Challenge:
Could you express these lines as a Markdown table with the columns Number and Record line, numbering each row and skipping blank lines?

[Extracted records]
........
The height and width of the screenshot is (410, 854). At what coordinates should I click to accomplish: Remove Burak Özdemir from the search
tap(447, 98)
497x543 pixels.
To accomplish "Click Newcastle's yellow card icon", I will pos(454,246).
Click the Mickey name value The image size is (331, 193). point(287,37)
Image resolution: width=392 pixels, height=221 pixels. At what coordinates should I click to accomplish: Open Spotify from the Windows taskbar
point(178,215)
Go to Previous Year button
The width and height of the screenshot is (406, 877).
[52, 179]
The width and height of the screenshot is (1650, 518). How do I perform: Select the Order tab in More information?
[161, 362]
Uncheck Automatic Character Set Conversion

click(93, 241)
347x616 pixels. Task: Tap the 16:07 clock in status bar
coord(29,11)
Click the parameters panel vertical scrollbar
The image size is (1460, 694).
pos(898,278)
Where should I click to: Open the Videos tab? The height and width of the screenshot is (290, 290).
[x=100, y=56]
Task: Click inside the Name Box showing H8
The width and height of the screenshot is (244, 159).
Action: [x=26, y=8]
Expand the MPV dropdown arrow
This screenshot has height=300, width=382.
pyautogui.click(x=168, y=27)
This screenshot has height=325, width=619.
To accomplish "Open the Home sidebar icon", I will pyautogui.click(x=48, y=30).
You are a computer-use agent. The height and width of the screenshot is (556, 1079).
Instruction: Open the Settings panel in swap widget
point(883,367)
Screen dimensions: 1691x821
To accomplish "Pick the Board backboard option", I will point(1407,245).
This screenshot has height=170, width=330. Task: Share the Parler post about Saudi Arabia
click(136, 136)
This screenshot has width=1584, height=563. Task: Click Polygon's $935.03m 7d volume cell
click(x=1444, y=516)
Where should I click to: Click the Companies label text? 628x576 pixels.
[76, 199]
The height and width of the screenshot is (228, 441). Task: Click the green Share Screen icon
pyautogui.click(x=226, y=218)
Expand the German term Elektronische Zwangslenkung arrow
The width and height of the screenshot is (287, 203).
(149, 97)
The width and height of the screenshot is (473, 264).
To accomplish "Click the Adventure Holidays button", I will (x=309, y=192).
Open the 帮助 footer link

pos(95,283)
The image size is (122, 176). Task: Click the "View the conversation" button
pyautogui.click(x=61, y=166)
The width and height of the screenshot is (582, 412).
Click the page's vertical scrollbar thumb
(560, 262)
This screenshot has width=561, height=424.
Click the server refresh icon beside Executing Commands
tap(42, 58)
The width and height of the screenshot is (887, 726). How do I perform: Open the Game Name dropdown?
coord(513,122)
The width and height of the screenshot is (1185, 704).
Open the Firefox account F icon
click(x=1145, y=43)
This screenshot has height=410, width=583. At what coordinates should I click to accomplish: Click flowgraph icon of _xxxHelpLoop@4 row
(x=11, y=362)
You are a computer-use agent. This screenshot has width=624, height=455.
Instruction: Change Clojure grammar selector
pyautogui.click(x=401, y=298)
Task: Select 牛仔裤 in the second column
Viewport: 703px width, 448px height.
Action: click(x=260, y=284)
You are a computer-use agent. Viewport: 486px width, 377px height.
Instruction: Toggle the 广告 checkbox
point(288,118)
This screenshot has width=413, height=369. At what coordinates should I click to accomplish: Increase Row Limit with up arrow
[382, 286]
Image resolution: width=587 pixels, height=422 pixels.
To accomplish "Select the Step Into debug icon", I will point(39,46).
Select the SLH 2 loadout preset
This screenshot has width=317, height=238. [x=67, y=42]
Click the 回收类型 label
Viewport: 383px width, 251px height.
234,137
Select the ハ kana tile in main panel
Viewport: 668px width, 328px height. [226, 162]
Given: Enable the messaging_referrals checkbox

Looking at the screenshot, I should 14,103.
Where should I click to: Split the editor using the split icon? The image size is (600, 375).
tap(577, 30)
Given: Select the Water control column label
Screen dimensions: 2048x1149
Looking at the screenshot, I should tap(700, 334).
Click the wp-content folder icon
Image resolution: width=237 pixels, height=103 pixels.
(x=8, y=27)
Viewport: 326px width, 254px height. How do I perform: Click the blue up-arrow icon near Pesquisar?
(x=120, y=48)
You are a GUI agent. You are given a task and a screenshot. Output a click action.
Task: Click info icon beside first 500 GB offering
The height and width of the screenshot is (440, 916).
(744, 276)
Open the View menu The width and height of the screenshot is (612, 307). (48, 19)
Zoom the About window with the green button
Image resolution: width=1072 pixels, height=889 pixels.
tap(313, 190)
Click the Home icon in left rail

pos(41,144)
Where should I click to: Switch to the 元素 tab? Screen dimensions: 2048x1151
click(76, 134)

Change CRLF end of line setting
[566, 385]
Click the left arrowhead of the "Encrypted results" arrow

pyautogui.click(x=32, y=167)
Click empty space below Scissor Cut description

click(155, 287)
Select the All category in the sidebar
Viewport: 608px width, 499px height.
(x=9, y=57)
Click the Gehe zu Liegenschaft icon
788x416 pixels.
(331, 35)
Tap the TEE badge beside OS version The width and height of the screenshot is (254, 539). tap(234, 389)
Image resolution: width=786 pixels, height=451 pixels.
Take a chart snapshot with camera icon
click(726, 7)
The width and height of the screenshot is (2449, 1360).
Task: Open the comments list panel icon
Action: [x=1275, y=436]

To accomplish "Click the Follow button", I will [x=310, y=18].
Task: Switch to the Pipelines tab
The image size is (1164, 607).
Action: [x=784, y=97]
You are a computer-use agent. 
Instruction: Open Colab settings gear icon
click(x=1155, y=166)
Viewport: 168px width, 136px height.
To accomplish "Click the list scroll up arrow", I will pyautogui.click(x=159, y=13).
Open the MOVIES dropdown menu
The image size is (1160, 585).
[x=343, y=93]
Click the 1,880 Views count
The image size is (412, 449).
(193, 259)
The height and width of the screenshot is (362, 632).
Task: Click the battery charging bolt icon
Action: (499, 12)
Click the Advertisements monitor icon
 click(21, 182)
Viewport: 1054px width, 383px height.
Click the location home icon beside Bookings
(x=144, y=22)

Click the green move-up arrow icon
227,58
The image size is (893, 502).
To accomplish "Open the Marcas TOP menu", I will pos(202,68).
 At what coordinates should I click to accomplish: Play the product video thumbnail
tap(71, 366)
........
Written reply:
| Number | Record line |
|---|---|
| 1 | The height and width of the screenshot is (410, 854). At what coordinates should I click to accomplish: Remove Burak Özdemir from the search |
| 2 | tap(447, 98) |
| 3 | 497x543 pixels. |
| 4 | To accomplish "Click Newcastle's yellow card icon", I will pos(454,246). |
| 5 | Click the Mickey name value The image size is (331, 193). point(287,37) |
| 6 | Image resolution: width=392 pixels, height=221 pixels. At what coordinates should I click to accomplish: Open Spotify from the Windows taskbar |
| 7 | point(178,215) |
| 8 | Go to Previous Year button |
| 9 | The width and height of the screenshot is (406, 877). |
| 10 | [52, 179] |
| 11 | The width and height of the screenshot is (1650, 518). How do I perform: Select the Order tab in More information? |
| 12 | [161, 362] |
| 13 | Uncheck Automatic Character Set Conversion |
| 14 | click(93, 241) |
| 15 | 347x616 pixels. Task: Tap the 16:07 clock in status bar |
| 16 | coord(29,11) |
| 17 | Click the parameters panel vertical scrollbar |
| 18 | The image size is (1460, 694). |
| 19 | pos(898,278) |
| 20 | Where should I click to: Open the Videos tab? The height and width of the screenshot is (290, 290). |
| 21 | [x=100, y=56] |
| 22 | Task: Click inside the Name Box showing H8 |
| 23 | The width and height of the screenshot is (244, 159). |
| 24 | Action: [x=26, y=8] |
| 25 | Expand the MPV dropdown arrow |
| 26 | This screenshot has height=300, width=382. |
| 27 | pyautogui.click(x=168, y=27) |
| 28 | This screenshot has height=325, width=619. |
| 29 | To accomplish "Open the Home sidebar icon", I will pyautogui.click(x=48, y=30). |
| 30 | You are a computer-use agent. The height and width of the screenshot is (556, 1079). |
| 31 | Instruction: Open the Settings panel in swap widget |
| 32 | point(883,367) |
| 33 | Screen dimensions: 1691x821 |
| 34 | To accomplish "Pick the Board backboard option", I will point(1407,245). |
| 35 | This screenshot has height=170, width=330. Task: Share the Parler post about Saudi Arabia |
| 36 | click(136, 136) |
| 37 | This screenshot has width=1584, height=563. Task: Click Polygon's $935.03m 7d volume cell |
| 38 | click(x=1444, y=516) |
| 39 | Where should I click to: Click the Companies label text? 628x576 pixels. |
| 40 | [76, 199] |
| 41 | The height and width of the screenshot is (228, 441). Task: Click the green Share Screen icon |
| 42 | pyautogui.click(x=226, y=218) |
| 43 | Expand the German term Elektronische Zwangslenkung arrow |
| 44 | The width and height of the screenshot is (287, 203). |
| 45 | (149, 97) |
| 46 | The width and height of the screenshot is (473, 264). |
| 47 | To accomplish "Click the Adventure Holidays button", I will (x=309, y=192). |
| 48 | Open the 帮助 footer link |
| 49 | pos(95,283) |
| 50 | The image size is (122, 176). Task: Click the "View the conversation" button |
| 51 | pyautogui.click(x=61, y=166) |
| 52 | The width and height of the screenshot is (582, 412). |
| 53 | Click the page's vertical scrollbar thumb |
| 54 | (560, 262) |
| 55 | This screenshot has width=561, height=424. |
| 56 | Click the server refresh icon beside Executing Commands |
| 57 | tap(42, 58) |
| 58 | The width and height of the screenshot is (887, 726). How do I perform: Open the Game Name dropdown? |
| 59 | coord(513,122) |
| 60 | The width and height of the screenshot is (1185, 704). |
| 61 | Open the Firefox account F icon |
| 62 | click(x=1145, y=43) |
| 63 | This screenshot has height=410, width=583. At what coordinates should I click to accomplish: Click flowgraph icon of _xxxHelpLoop@4 row |
| 64 | (x=11, y=362) |
| 65 | You are a computer-use agent. This screenshot has width=624, height=455. |
| 66 | Instruction: Change Clojure grammar selector |
| 67 | pyautogui.click(x=401, y=298) |
| 68 | Task: Select 牛仔裤 in the second column |
| 69 | Viewport: 703px width, 448px height. |
| 70 | Action: click(x=260, y=284) |
| 71 | You are a computer-use agent. Viewport: 486px width, 377px height. |
| 72 | Instruction: Toggle the 广告 checkbox |
| 73 | point(288,118) |
| 74 | This screenshot has width=413, height=369. At what coordinates should I click to accomplish: Increase Row Limit with up arrow |
| 75 | [382, 286] |
| 76 | Image resolution: width=587 pixels, height=422 pixels. |
| 77 | To accomplish "Select the Step Into debug icon", I will point(39,46). |
| 78 | Select the SLH 2 loadout preset |
| 79 | This screenshot has width=317, height=238. [x=67, y=42] |
| 80 | Click the 回收类型 label |
| 81 | Viewport: 383px width, 251px height. |
| 82 | 234,137 |
| 83 | Select the ハ kana tile in main panel |
| 84 | Viewport: 668px width, 328px height. [226, 162] |
| 85 | Given: Enable the messaging_referrals checkbox |
| 86 | Looking at the screenshot, I should 14,103. |
| 87 | Where should I click to: Split the editor using the split icon? The image size is (600, 375). |
| 88 | tap(577, 30) |
| 89 | Given: Select the Water control column label |
| 90 | Screen dimensions: 2048x1149 |
| 91 | Looking at the screenshot, I should tap(700, 334). |
| 92 | Click the wp-content folder icon |
| 93 | Image resolution: width=237 pixels, height=103 pixels. |
| 94 | (x=8, y=27) |
| 95 | Viewport: 326px width, 254px height. How do I perform: Click the blue up-arrow icon near Pesquisar? |
| 96 | (x=120, y=48) |
| 97 | You are a GUI agent. You are given a task and a screenshot. Output a click action. |
| 98 | Task: Click info icon beside first 500 GB offering |
| 99 | The height and width of the screenshot is (440, 916). |
| 100 | (744, 276) |
| 101 | Open the View menu The width and height of the screenshot is (612, 307). (48, 19) |
| 102 | Zoom the About window with the green button |
| 103 | Image resolution: width=1072 pixels, height=889 pixels. |
| 104 | tap(313, 190) |
| 105 | Click the Home icon in left rail |
| 106 | pos(41,144) |
| 107 | Where should I click to: Switch to the 元素 tab? Screen dimensions: 2048x1151 |
| 108 | click(76, 134) |
| 109 | Change CRLF end of line setting |
| 110 | [566, 385] |
| 111 | Click the left arrowhead of the "Encrypted results" arrow |
| 112 | pyautogui.click(x=32, y=167) |
| 113 | Click empty space below Scissor Cut description |
| 114 | click(155, 287) |
| 115 | Select the All category in the sidebar |
| 116 | Viewport: 608px width, 499px height. |
| 117 | (x=9, y=57) |
| 118 | Click the Gehe zu Liegenschaft icon |
| 119 | 788x416 pixels. |
| 120 | (331, 35) |
| 121 | Tap the TEE badge beside OS version The width and height of the screenshot is (254, 539). tap(234, 389) |
| 122 | Image resolution: width=786 pixels, height=451 pixels. |
| 123 | Take a chart snapshot with camera icon |
| 124 | click(726, 7) |
| 125 | The width and height of the screenshot is (2449, 1360). |
| 126 | Task: Open the comments list panel icon |
| 127 | Action: [x=1275, y=436] |
| 128 | To accomplish "Click the Follow button", I will [x=310, y=18]. |
| 129 | Task: Switch to the Pipelines tab |
| 130 | The image size is (1164, 607). |
| 131 | Action: [x=784, y=97] |
| 132 | You are a computer-use agent.  |
| 133 | Instruction: Open Colab settings gear icon |
| 134 | click(x=1155, y=166) |
| 135 | Viewport: 168px width, 136px height. |
| 136 | To accomplish "Click the list scroll up arrow", I will pyautogui.click(x=159, y=13). |
| 137 | Open the MOVIES dropdown menu |
| 138 | The image size is (1160, 585). |
| 139 | [x=343, y=93] |
| 140 | Click the 1,880 Views count |
| 141 | The image size is (412, 449). |
| 142 | (193, 259) |
| 143 | The height and width of the screenshot is (362, 632). |
| 144 | Task: Click the battery charging bolt icon |
| 145 | Action: (499, 12) |
| 146 | Click the Advertisements monitor icon |
| 147 |  click(21, 182) |
| 148 | Viewport: 1054px width, 383px height. |
| 149 | Click the location home icon beside Bookings |
| 150 | (x=144, y=22) |
| 151 | Click the green move-up arrow icon |
| 152 | 227,58 |
| 153 | The image size is (893, 502). |
| 154 | To accomplish "Open the Marcas TOP menu", I will pos(202,68). |
| 155 |  At what coordinates should I click to accomplish: Play the product video thumbnail |
| 156 | tap(71, 366) |